--- TEKS YANG DISEDIAKAN ---

Kamis, 25 Oktober 2012

surat ini lolos dan diterbitkan dalam lomba "surat untuk presiden 2011" dengan judul buku "99 Pesan Kerinduan untuk Presiden"



Teruntuk Ayahanda Presiden
Di Istana Khalifah
Senduku di bawah untaian janji
Meski berat
Mesti kulakukan
Kupilih jalan yang ku yakini
Jangan paksakan yang tak kan mungkin
Hidupku mesti lurus dan benar...
Sebuah alunan lagu yang dipopulerkan oleh ayah ini mampu memberi suntikan imun keyakinan dalam setiap aliran darahku, menjadi pembuka surat istimewa khusus untuk Ayahanda Presiden di Istana Khalifah ini.
Teringat dalam kotak kecil ku saat usiaku 10 tahun. Sorak–sorai para pemuda dengan atribut warna–warni mengendarai sepeda motor mengelilingi kecamatan. Mungkin saat itu yang aku tahu hanya sekelompok masa melakukan arak – arakan. Namun saat ini usiaku telah genap 17 tahun, sudah bukan spekulasi “arak-arakan” lagi saat aku menemui sekelompok masa dengan atribut seperti itu. Di Madrasah Aliyah, aku mendapatkan pelajaran kewarganegaraan dan di Madrasah juga ada acara “pesta demokrasi”, pesta dimana pemilihan ketua OSIS dengan cara sama seperti pemilihan presiden.
            Mulai dari penentuan kandidat kemudian pengundian nomor urut kandidat dilanjutkan dengan kampanye dan orasi, debat formatur kandidat sampai masa tenang dan pemilu di laksanakan. Acara ini sangat memberikan gambaran bagaimana bernegara dan menjalankan undang –undang yang ada. Dari sinilah muncul pemikiran kritis dalam kotak kecilku yang tersimpan dibalik lapisan keras ini.

--- DATA TUGAS ---

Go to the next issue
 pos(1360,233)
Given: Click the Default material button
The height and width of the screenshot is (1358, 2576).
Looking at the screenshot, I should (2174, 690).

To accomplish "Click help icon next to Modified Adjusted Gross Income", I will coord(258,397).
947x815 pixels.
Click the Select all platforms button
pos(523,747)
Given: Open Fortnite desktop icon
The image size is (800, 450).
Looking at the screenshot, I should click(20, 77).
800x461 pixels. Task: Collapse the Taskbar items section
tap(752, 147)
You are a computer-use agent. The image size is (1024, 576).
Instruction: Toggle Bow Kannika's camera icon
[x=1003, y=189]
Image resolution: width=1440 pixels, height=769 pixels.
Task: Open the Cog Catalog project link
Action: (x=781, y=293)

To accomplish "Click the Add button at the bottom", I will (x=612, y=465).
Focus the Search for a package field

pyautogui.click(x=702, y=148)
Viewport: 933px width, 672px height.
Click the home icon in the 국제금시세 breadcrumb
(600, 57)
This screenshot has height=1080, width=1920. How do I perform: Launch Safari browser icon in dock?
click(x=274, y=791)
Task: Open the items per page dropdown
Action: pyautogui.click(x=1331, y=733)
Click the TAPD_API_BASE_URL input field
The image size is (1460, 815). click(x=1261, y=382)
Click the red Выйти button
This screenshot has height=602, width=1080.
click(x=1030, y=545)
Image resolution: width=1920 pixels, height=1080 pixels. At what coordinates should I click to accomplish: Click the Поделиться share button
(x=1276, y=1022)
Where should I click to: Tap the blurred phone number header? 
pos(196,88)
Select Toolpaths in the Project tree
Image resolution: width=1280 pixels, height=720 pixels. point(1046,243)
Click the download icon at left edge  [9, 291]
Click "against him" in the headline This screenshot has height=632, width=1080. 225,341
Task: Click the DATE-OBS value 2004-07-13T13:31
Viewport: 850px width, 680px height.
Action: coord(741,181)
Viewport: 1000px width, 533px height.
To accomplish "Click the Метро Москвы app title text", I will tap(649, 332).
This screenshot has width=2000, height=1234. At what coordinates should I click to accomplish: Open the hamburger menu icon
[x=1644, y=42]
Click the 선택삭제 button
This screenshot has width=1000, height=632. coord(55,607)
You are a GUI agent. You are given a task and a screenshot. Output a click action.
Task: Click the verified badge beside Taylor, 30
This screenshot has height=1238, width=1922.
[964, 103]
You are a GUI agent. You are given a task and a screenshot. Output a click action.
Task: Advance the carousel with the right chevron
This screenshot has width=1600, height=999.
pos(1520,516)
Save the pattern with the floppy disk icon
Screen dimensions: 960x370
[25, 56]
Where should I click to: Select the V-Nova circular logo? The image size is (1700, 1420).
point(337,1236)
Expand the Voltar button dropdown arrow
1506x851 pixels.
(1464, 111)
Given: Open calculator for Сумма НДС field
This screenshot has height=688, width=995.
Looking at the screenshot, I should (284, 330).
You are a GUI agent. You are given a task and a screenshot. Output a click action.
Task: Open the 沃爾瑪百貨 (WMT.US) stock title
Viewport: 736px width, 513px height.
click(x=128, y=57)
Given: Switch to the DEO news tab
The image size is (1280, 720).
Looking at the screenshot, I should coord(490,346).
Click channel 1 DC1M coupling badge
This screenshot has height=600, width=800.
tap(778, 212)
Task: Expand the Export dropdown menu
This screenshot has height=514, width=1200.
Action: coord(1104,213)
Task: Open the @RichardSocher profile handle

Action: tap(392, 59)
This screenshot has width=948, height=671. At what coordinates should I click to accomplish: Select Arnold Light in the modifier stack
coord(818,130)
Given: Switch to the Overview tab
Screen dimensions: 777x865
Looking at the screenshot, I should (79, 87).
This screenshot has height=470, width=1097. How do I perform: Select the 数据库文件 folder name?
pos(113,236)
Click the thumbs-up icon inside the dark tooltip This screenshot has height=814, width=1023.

---

### KUMPULAN TUGAS
1. Salin persis bagian dari surat untuk presiden yang dimulai pada kata-kata "Kamis, 25 Oktober" dan berakhir setelah kata-kata "lurus dan benar...".
2. Tulis ulang hanya baris-baris entri dari baris yang memuat "Given: Switch to the DEO news tab" sampai baris yang memuat "pos(113,236)", keduanya ikut disertakan. Ganti "Switch" dengan "Go" dan biarkan bagian lainnya tetap sama.

### JAWABAN YANG DIBERIKAN
1.
Kamis, 25 Oktober 2012

surat ini lolos dan diterbitkan dalam lomba "surat untuk presiden 2011" dengan judul buku "99 Pesan Kerinduan untuk Presiden"



Teruntuk Ayahanda Presiden
Di Istana Khalifah
Senduku di bawah untaian janji
Meski berat
Mesti kulakukan
Kupilih jalan yang ku yakini
Jangan paksakan yang tak kan mungkin
Hidupku mesti lurus dan benar...

2.
Given: Go to the DEO news tab
The image size is (1280, 720).
Looking at the screenshot, I should coord(490,346).
Click channel 1 DC1M coupling badge
This screenshot has height=600, width=800.
tap(778, 212)
Task: Expand the Export dropdown menu
This screenshot has height=514, width=1200.
Action: coord(1104,213)
Task: Open the @RichardSocher profile handle

Action: tap(392, 59)
This screenshot has width=948, height=671. At what coordinates should I click to accomplish: Select Arnold Light in the modifier stack
coord(818,130)
Given: Go to the Overview tab
Screen dimensions: 777x865
Looking at the screenshot, I should (79, 87).
This screenshot has height=470, width=1097. How do I perform: Select the 数据库文件 folder name?
pos(113,236)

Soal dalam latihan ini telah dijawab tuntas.